*TASK TO CARRY OUT*: Please copy the Drupal forum exchange below word for word, from start to finish.

------ PASSAGE GIVEN

Didn't start a flame war, that was brought upon me. I dont care about the curtness of the responses from the developers, its just getting old. Core functionality is all we are talking about here, nothing new. And I was sticking up for those that might find the standard development repsonse 'do it yourself' so off-putting that they might go somewhere else. I have run a number of other CMS' and never have I heard such things. Many other systems recognize their strengths and weaknesses and address them without shooting the messenger. Here it is always the messenger that gets it between the eyes. That is why I don't get into this very often herre. I have yet to see one of the Drupals leads take a comment such as the ones made here and say, you know what, your're right. I am going to swallow my pride for a second, step back and try to look at this objectively. Instead you get attacked from the get go.

It's not the end of the world. I bring these up to see if anyone will come around at all. The nice fact is that people contact me privately to congratulate me for have the balls to say this in the forums. I love drupal and I have deep respect for everyone that has taken the time to contribute.

Love and peace to all.

PS. Should we be paying for core functinoality? Really. That is ok, but it seems odd. If I wanted a carbon monoxide generation module, then yes, lets pay for it.

Todd
Vaules

Actually you sort of did. Understand that other cms's are not Drupal. Their idea of what should be in 'core' may be vastly different then Drupal's. Are folks aware of area's Drupal needs improvement in? Yes. Are there usability discussions and more by the active devs? Yes. Have you followed any of the methods that have been suggested in this and other threads on how to effectively particpate? Hmmm?

------------
------ GIVEN ENTRIES

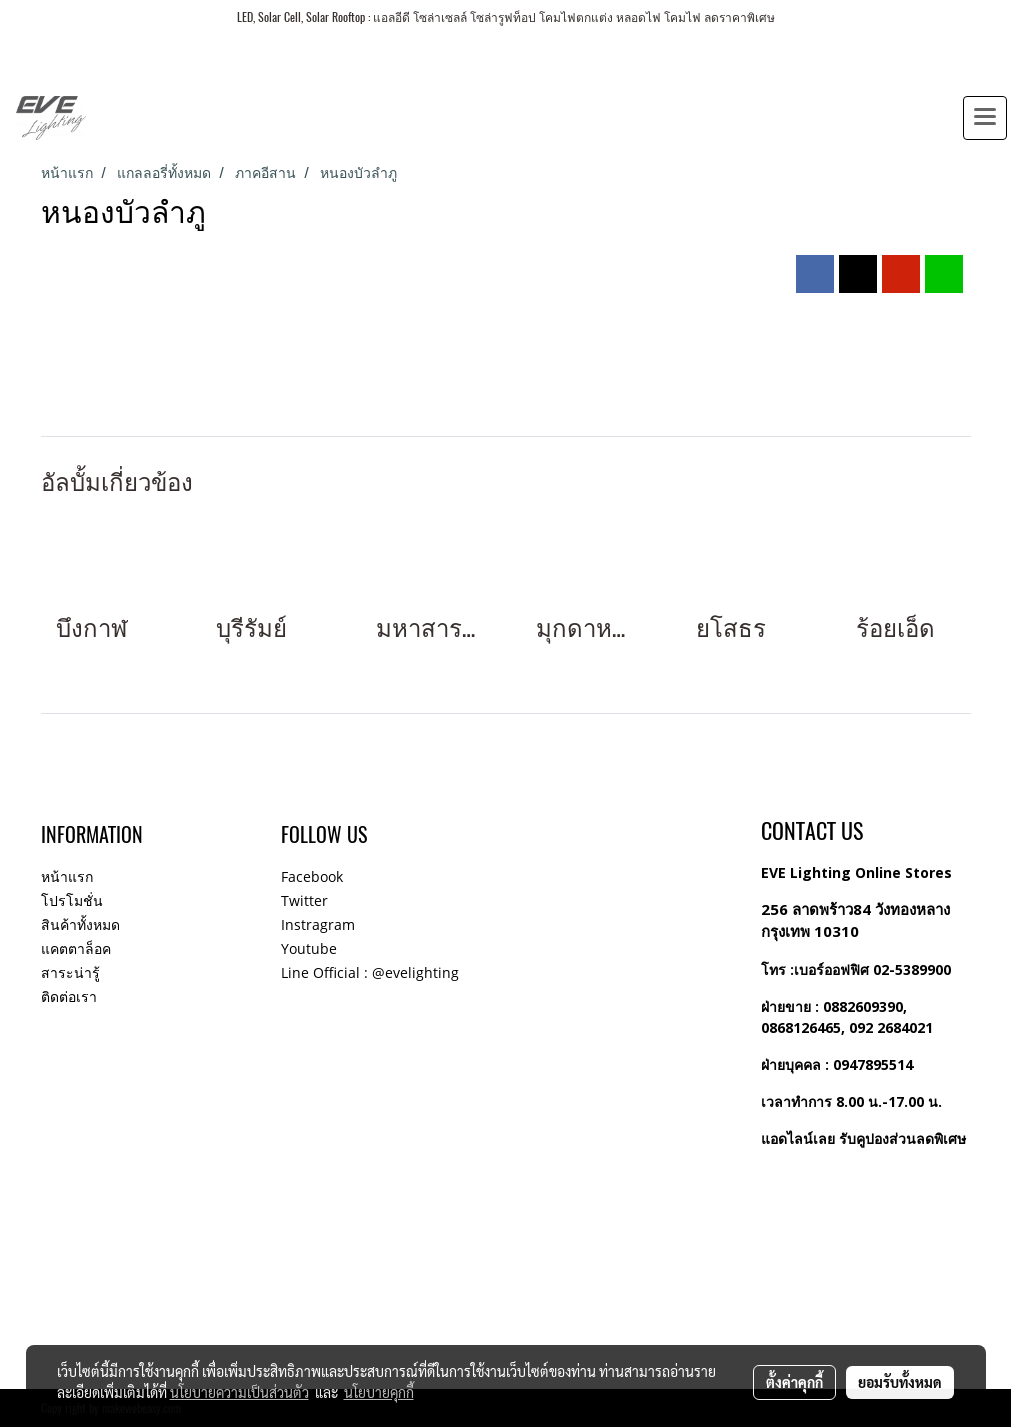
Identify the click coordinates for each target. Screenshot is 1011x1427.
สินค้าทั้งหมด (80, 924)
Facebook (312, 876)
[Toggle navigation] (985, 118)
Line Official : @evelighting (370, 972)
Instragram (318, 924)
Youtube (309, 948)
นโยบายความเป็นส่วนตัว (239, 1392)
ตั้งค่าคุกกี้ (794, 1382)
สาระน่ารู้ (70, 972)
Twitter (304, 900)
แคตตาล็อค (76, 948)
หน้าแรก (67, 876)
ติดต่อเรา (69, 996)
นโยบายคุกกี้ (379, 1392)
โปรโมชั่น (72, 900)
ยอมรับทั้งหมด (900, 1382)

------------

*ANSWER TO THIS PROBLEM*:
Didn't start a flame war, that was brought upon me. I dont care about the curtness of the responses from the developers, its just getting old. Core functionality is all we are talking about here, nothing new. And I was sticking up for those that might find the standard development repsonse 'do it yourself' so off-putting that they might go somewhere else. I have run a number of other CMS' and never have I heard such things. Many other systems recognize their strengths and weaknesses and address them without shooting the messenger. Here it is always the messenger that gets it between the eyes. That is why I don't get into this very often herre. I have yet to see one of the Drupals leads take a comment such as the ones made here and say, you know what, your're right. I am going to swallow my pride for a second, step back and try to look at this objectively. Instead you get attacked from the get go.

It's not the end of the world. I bring these up to see if anyone will come around at all. The nice fact is that people contact me privately to congratulate me for have the balls to say this in the forums. I love drupal and I have deep respect for everyone that has taken the time to contribute.

Love and peace to all.

PS. Should we be paying for core functinoality? Really. That is ok, but it seems odd. If I wanted a carbon monoxide generation module, then yes, lets pay for it.

Todd
Vaules

Actually you sort of did. Understand that other cms's are not Drupal. Their idea of what should be in 'core' may be vastly different then Drupal's. Are folks aware of area's Drupal needs improvement in? Yes. Are there usability discussions and more by the active devs? Yes. Have you followed any of the methods that have been suggested in this and other threads on how to effectively particpate? Hmmm?